### Passage:
##########

Bedknobs and Broomsticks is a 1971 American live-action animated musical fantasy film directed by Robert Stevenson and produced by Bill Walsh for Walt Disney Productions. It is loosely based upon the books The Magic Bedknob; or, How to Become a Witch in Ten Easy Lessons (1944) and Bonfires and Broomsticks (1947) by English children's author Mary Norton. The film stars Angela Lansbury, David Tomlinson, John Ericson, and introduces Ian Weighill, Cindy O'Callaghan, and Roy Snart.

During the early 1960s, Bedknobs and Broomsticks entered development when the negotiations for the film rights to Mary Poppins (1964) were placed on hold. When the rights were acquired, the film was shelved repeatedly due to the similarities with Mary Poppins until it was revived in 1969. Originally at a length of 139 minutes, Bedknobs and Broomsticks was edited down to just under two hours prior to its premiere at the Radio City Music Hall in New York City. As with Mary Poppins, the Sherman Brothers composed the film's songs.

##########

### Data segment:
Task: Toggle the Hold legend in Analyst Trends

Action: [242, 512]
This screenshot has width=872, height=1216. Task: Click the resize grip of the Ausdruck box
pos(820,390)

##########

### What to produce:
In the passage about Bedknobs and Broomsticks, at which venue did the film premiere?

### Answer below:
Radio City Music Hall in New York City